When a franchisee has defaulted under it franchise agreement, and the default is significant enough to merit correction (or termination of the franchise, if not corrected), it is usually necessary to give the franchisee a notice of default and an opportunity to cure. (This blog post does not relate to those defaults that are specified in the franchise agreement as being incapable of cure, for which termination may usually occur without a notice of default.)
There is no one-size-fits-all default letter. Each should be custom-made, based on the facts of the situation, the applicable provisions in the franchise agreement, and the applicable laws of the particular state. But, generally, the outline for a default letter is:
1. Description of relevant facts;
2. Summary or quote of applicable provision(s) in franchise agreement that have been violated;
3. Description of default (applying the facts to the relevant contract provisions);
4. Statement that the letter is a notice of default under franchise agreement, and description of effect (depending on nature of default) such as cure period and possible termination of the franchise agreement; and
5. Demand for cure within the cure period.

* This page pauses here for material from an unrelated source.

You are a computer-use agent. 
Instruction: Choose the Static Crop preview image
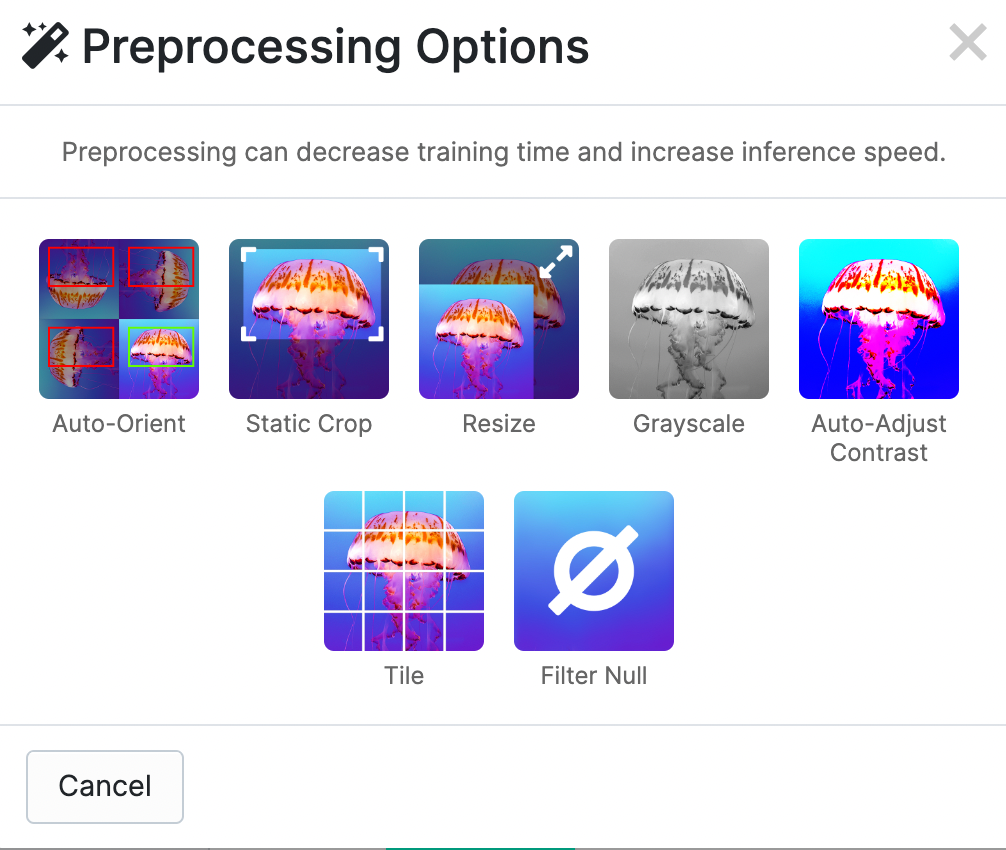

The default notice must be given/delivered in the format (usually in writing and by overnight delivery, certified mail, etc.) as specified in the franchise agreement. A default notice not given/delivered according to the requirements of the franchise agreement would probably not be effective.
It is also important to remember that, if the dispute goes to arbitration or litigation, the default letter will probably be an important exhibit.
Finally, always check state franchise laws before sending a default letter. There may be important restrictions or requirements, such as mandatory notice and cure periods longer than stated in the franchise agreement, and limitations on the permissible grounds for terminating a franchise agreement.